Over the next decade, each infected Legionary dies. Quintus knows he’s the last and leads the investigators to a cult leader… who’s a surprise to the characters, though much less so to the readers.
“The Seven Thunders” by Robert M. Price
Driven by the final words of a possessed man, “The coming of Leviathan who sleeps in his house at R’lyeh.” Cult investigators (one of whom is actually part of “The Unrepeatables”), seeks for the meaning and root of the comment. R’lyeh taps into a concept that Lovecraft initiated in his original The Call of the Cthulhu. This story contains a terrific little twist at the end that would’ve made for a very strong longer form story.
“Time Devours All” by Pete Rawlik
A seer is brought before the council of The Decemviri, an ancient cult responsible for protecting some of the greatest secrets of Rome. But who’s protecting the council from those within?
“The Unrepeatables” by Edward M. Erdelac
This weakest of the anthology starts out as an attempt to blackmail the best racing Charioteer in Rome, and ends in a blood-filled horror fest. It lacks the subtlety of the better stories.
“Magnum Innominandum” by Penelope Love
This starts as a murder mystery in Rome, with the widowed Helvia serving the role of Agatha Christie, who ultimately uncovers an ancient Hispanic cult at the root of strange goings-on.

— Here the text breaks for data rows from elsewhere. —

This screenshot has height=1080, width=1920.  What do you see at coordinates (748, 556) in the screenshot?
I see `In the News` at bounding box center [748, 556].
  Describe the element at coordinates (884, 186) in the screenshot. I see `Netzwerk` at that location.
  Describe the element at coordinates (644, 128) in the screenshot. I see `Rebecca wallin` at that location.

This story ends well, but Love crams too much plot into too small of a space.
Tales of Cthulhu Invictus is published by Golden Goblin Press, producers of supplements for a series of Cthulhu-themed role playing games — an interesting subculture, to be sure. I don’t play the games, but the Cthulhu/Rome combo was simply too awesome of a concept for me to resist. It’s an enjoyable, short, and inexpensive anthology — whether sleeping in your house at R’lyeh or cozying up against a fire during a smoke-infused October evening.
[Waves to the King in Yellow] It sounds like a fun, gory anthology. I’ll have to put it on my list. I like the variety here.
I didn’t even know this sub-genre existed, which is embarrassing for me. A Roman-Era/Cthulhu mashup sounds fun!
I think it’s a small, tiny, exclusive, elite, particular sub-genre.